The Amazing Race: Eleven seasons of vicarious living
The Amazing Race: Eleven seasons of vicarious living
I remember watching the very first season of The Amazing RaceSurvivor had piqued my interest in good reality television, but none of the shows that Survivor had spawned were any good.  Then, when I stumbled across The Amazing Race, that was it.  I had found the show for me.  No one I knew was watching the show at the time, so it became a little secret, a treasure that I, and I alone, enjoyed on a weekly basis.  I remained a Survivor loyalist, but I had a new favorite reality show, and it involved traveling around the world.

The Amazing Race debuted during my Freshman year of college and, quite literally, changed my life.  Watching those first couple seasons, all I could think of was venturing outside the US and visiting the places I had seen on TV.  Inspired, I studied abroad twice while in college, realized that there was absolutely nothing I enjoyed more than discovering new places, and have been filling my passport with exotic stamps and visas ever since. 

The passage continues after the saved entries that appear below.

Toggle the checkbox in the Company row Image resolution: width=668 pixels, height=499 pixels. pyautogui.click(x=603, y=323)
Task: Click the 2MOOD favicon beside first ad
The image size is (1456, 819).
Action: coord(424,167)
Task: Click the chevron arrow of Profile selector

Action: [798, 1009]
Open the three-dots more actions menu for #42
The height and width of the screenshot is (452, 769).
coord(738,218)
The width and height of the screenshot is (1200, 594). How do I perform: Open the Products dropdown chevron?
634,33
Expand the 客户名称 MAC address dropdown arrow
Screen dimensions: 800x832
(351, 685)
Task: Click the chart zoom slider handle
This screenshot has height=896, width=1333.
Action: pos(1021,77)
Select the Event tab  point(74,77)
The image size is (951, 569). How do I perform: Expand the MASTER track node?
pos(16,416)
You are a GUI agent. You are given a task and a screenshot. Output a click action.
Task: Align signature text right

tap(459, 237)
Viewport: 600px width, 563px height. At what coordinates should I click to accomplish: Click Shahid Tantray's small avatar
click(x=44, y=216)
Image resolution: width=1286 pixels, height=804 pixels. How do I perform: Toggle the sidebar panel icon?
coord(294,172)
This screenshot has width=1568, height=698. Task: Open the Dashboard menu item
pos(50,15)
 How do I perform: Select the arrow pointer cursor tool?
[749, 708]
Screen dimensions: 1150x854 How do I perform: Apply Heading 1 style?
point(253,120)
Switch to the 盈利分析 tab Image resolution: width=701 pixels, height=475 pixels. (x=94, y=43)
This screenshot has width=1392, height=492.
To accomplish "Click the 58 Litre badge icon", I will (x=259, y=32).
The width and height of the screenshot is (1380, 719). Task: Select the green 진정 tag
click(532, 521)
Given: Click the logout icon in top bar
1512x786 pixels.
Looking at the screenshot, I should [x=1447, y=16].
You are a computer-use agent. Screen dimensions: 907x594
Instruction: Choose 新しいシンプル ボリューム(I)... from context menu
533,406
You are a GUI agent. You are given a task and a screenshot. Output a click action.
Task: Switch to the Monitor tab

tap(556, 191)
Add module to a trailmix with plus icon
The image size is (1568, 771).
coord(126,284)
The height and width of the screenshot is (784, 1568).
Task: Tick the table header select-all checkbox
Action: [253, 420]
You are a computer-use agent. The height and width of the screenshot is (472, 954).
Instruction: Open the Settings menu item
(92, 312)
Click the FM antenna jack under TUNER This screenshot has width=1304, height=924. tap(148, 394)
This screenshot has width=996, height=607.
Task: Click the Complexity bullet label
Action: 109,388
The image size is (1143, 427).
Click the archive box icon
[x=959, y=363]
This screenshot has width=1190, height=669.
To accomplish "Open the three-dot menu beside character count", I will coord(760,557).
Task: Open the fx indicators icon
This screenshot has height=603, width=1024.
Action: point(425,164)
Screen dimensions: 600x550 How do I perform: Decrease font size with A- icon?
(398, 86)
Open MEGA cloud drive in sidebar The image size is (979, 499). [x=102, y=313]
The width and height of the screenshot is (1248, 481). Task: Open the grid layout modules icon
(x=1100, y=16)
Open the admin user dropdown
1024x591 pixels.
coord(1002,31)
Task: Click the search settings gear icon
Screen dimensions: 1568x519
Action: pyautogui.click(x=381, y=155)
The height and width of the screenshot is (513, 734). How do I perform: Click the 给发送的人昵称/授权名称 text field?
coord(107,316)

The Amazing Race has since become an institution, pumping out season after season of the same type of formula that had initially hooked me and millions of others (Except for, of course, the abortion that was The Amazing Race: Family Edition).  From what I've gathered from fellow loyal viewers is that the way I ingest the show seems to be, in part, universal; we like to live vicariously through the teams.  We visit these exotic locales with the teams, take those flights with them, and share their frustrations with cabbies and surly airport officials.  

I'm not so naïve as to believe the way I take in The Amazing Race is exactly the same as everyone else.  I'm sure the pure competition/elimination aspect of the show is the main draw for a fair portion of viewers, and I'd be remiss if I didn't admit that the competition used to be quite intriguing to me as well.  I still root for/against certain teams, my heart still beats a little faster near the end of a particularly close leg, but that has ceased to be a requirement for my enjoyment.  

As much as CBS has tried to incorporate new wrinkles into the game, the formula remains fundamentally unchanged.  More so than almost any other reality competition, luck plays an overwhelming role in the outcome.  I've said this before, but it is still the most important truth of The Amazing Race: it's hard to win with luck, but easy to be eliminated by it.  From this season alone, Rob/Amber and Uchenna/Joyce were both eliminated due to bad luck through little fault of their own.  This relatively unjust facet of the competition, though, is something a long-term viewer like myself has come to terms with.  Reality TV is rife with manipulation.  Editing surely plays a part, but Amazing Race is famous for negating well-earned leads by allowing all teams to catch up with each other at some point in almost every leg.  I bring this up because anyone who has watched more than a couple seasons of The Amazing Race has surely caught on to this formula.  If they are still watching, then, it's obvious that viewers care less about the machinations of the competition, of the race, then either they themselves or CBS would care to let on.  To me, I can look at the show as a simple, fast-paced travel program and be just fine with that.  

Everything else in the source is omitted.